WRITTEN INSTRUCTION: Can you copy out everything from the line containing "Save the post with the bookmark icon" down to the line containing "pos(448,314)", both included, with each line unchanged and the pictures left out?

MATERIAL FOR THE TASK:

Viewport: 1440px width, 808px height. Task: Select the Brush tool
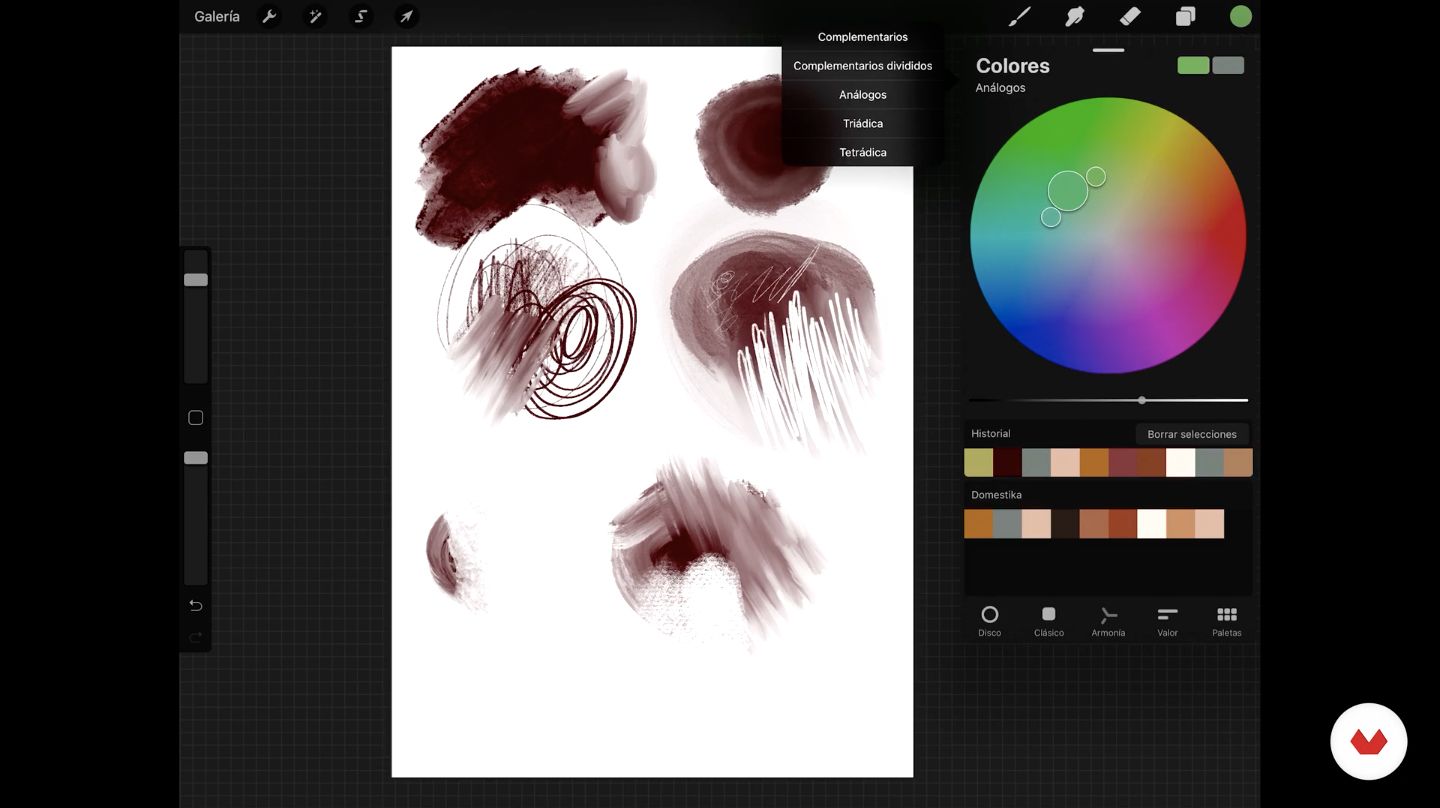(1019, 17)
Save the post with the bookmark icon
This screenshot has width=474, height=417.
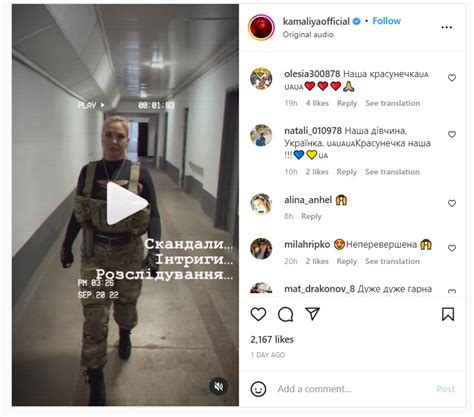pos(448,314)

---

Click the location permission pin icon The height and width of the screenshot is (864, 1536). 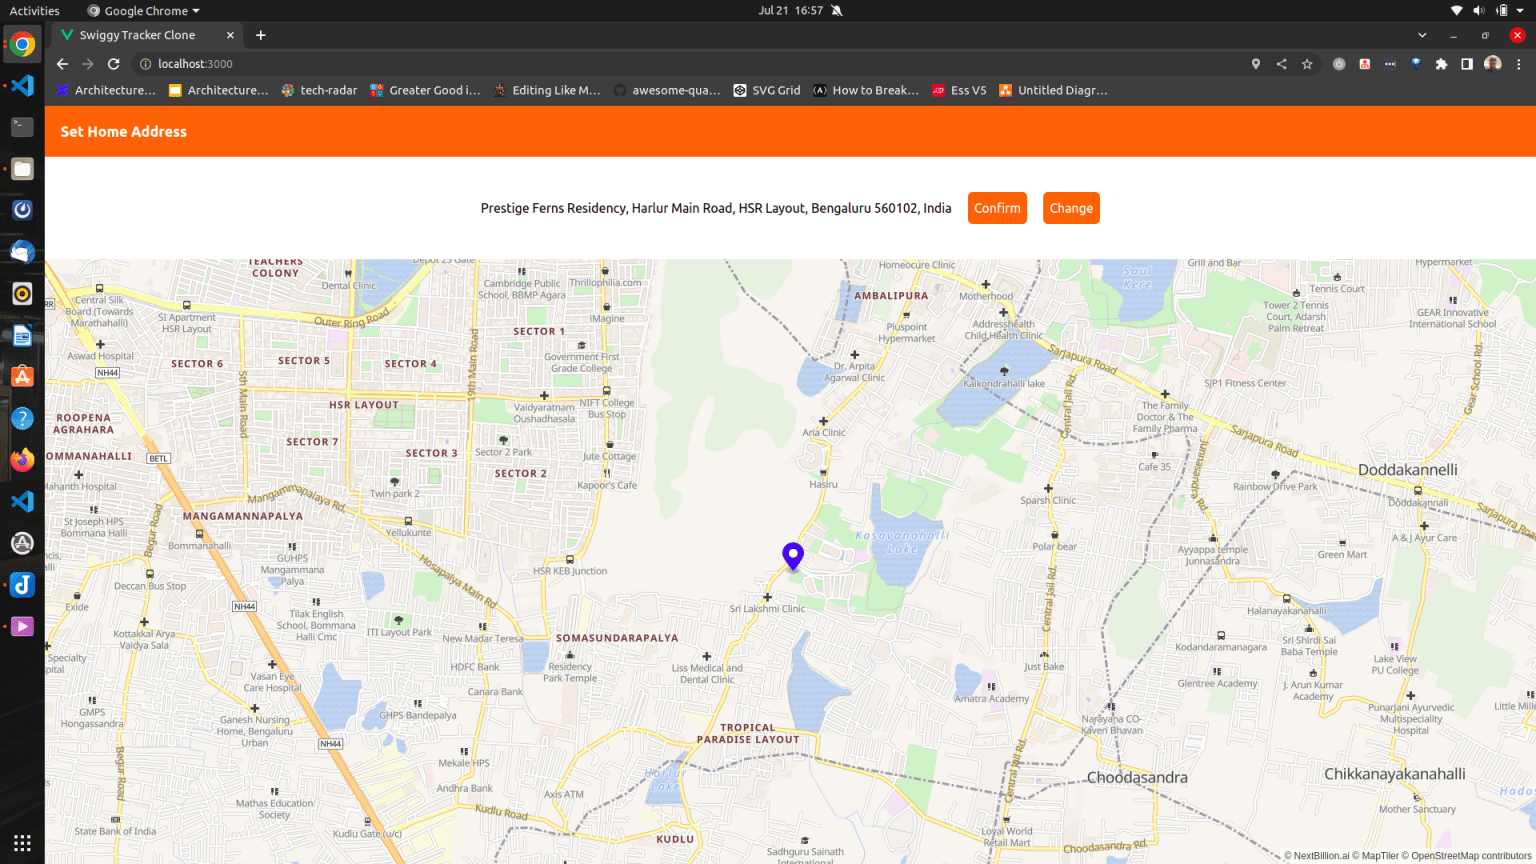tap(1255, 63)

---

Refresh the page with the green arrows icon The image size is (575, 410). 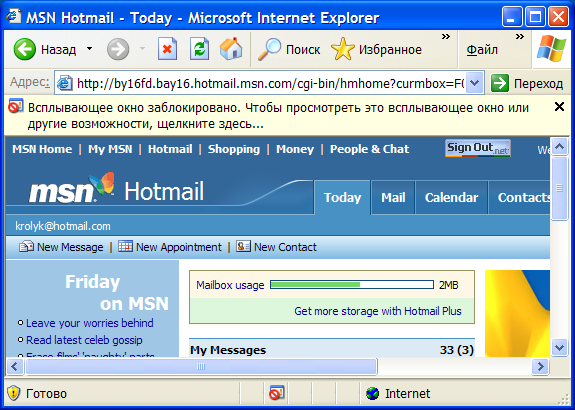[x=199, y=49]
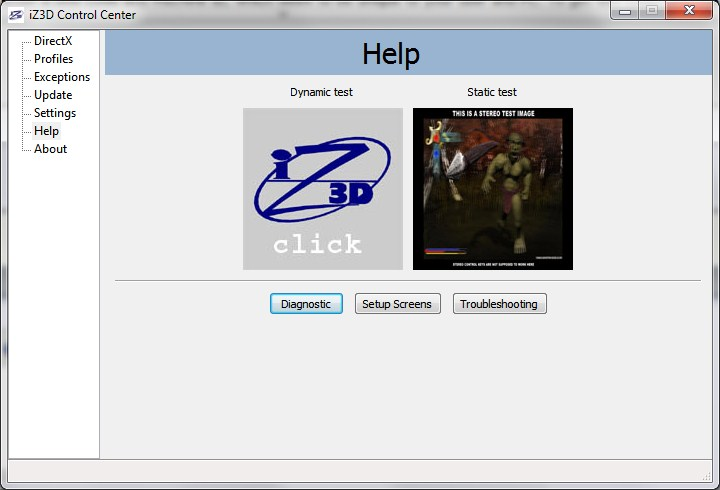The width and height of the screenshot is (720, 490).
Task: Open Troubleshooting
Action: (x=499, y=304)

FULL OUTPUT:
Save the post with the bookmark icon
This screenshot has width=474, height=417.
pos(448,314)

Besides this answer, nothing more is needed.